Cofferati lascia il Pd: «Primarie falsate, troppi marocchini al voto»

«Di fronte a fatti di questo genere io non posso più restare». Con queste parole Sergio Cofferati, nel corso di una conferenza stampa a Genova, annuncia la sua uscita dal Partito democratico, dopo quanto avvenuto nelle primarie liguri. «Per me è un momento molto doloroso, sono tra i 45 fondatori del Pd e ho creduto molto in questo progetto politico». Il parlamentare europeo, che non lascerà il seggio a Strasburgo, è tornato a parlare delle irregolarità nelle primarie: «A Napoli le primarie sono state invalidate per problemi in 3 seggi. E c’è un comportamento diverso in Liguria dove sono state annullate in 13 seggi. Non capisco che cosa sia successo. Resta la partecipazione anomala di povere persone straniere guidate in gruppo e istruite su come votare. Viene anche indicato l’uso di denaro per stimolarne il voto». Cofferati cita Albenga dove «hanno votato in molti come mai era successo. Molti ragazzi marocchini, hanno votato per passione? Non ho capito perché sono stati cancellati tutti i voti dove ci sono state irregolarità. Perché andavano semmai cancellati solo i voti irregolari. Attendo spiegazioni».

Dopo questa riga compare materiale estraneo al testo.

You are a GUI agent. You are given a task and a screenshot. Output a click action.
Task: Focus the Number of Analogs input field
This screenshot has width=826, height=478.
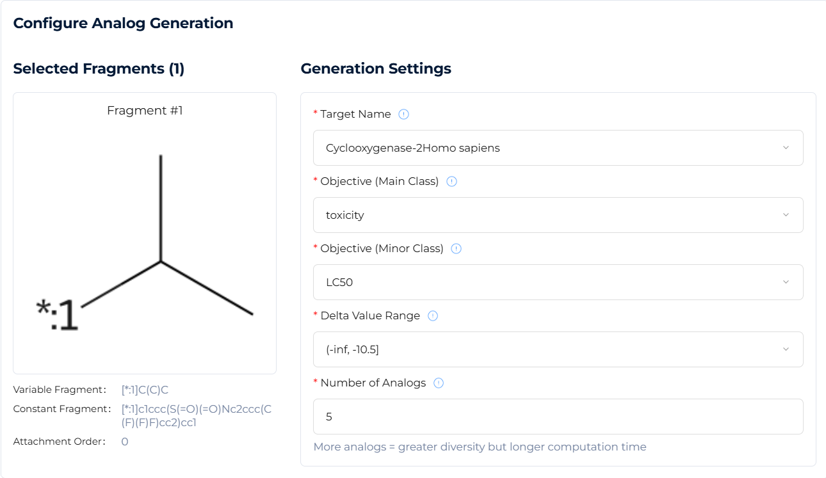pos(558,417)
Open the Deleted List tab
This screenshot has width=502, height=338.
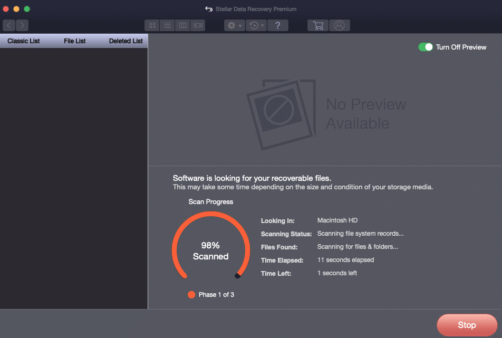(126, 41)
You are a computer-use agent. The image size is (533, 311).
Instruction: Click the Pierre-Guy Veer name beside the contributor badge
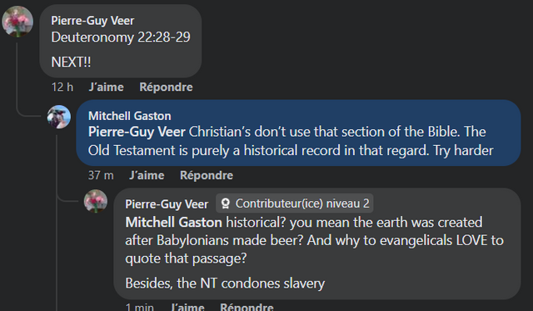[167, 204]
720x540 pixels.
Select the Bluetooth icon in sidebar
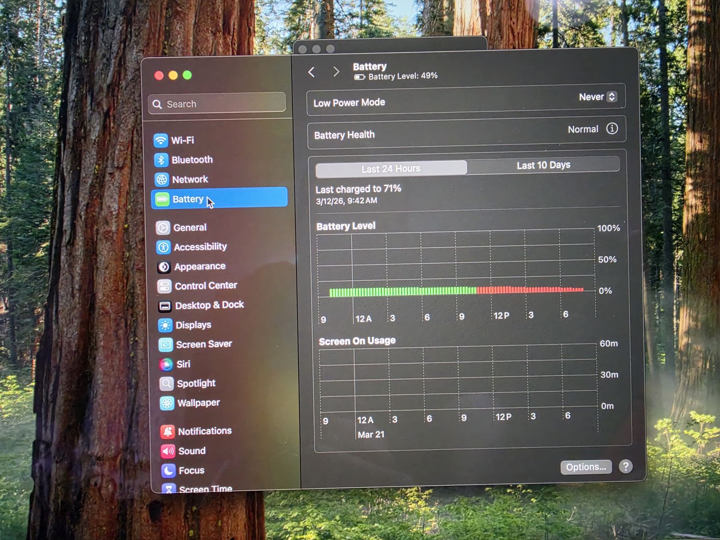pyautogui.click(x=161, y=160)
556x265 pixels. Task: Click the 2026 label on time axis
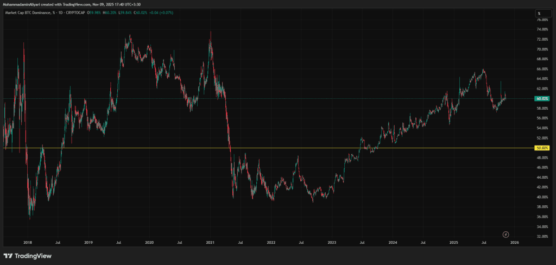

La sconfitta con Paita? Colpa del centrodestra

L’ex leader della Cgil è uscito sconfitto dalle Primarie liguri rispetto alla renziana Raffaella Paita e ha denunciato presunte irregolarità, compreso la partecipazione al voto del centrodestra. Cofferati, parlando dell’inquinamento del voto del centrodestra ha citato «Alessio Saso (Ncd) inquisito per voto di scambio che disse farò votare Paita per poi fare accordo politico per le regionali». Ha quindi parlato di «Eugenio Minasso, fascista non pentito che aveva sostanzialmente detto la stessa cosa». «Poi – ha aggiunto – l’ex senatore Franco Orsi ha fatto lo stesso. Il centrodestra si è mobilitato per votare alle primarie del centrosinistra: questo è problema politico e morale».

La replica del partito: «Bisogna saper perdere»

Velenose le risposte arrivate dal Nazareno. «Da non renziana, dico che Cofferati mi ha confermato ottime ragioni per non sostenerlo». Lo twitta la parlamentare Sandra Zampa, vice presidente dell’Assemblea Pd. «Non lo avrei fatto da ligure – aggiunge – non lo farò in futuro». Altrettanto duro il senatore Andrea Marcucci: «Se si fanno le primarie, il risultato poi va rispettato, soprattutto dopo la verifica degli organi di garanzia. Non è accettabile che se uno perde, poi si porti via il pallone e mandi a quel paese tutta la squadra». Per il senatore Pd «Cofferati ha probabilmente da tempo un legittimo progetto personale, ha sbagliato a coinvolgere i cittadini liguri, le primarie ed il partito che lo ha eletto per due volte al Parlamento Europeo come un casus belli».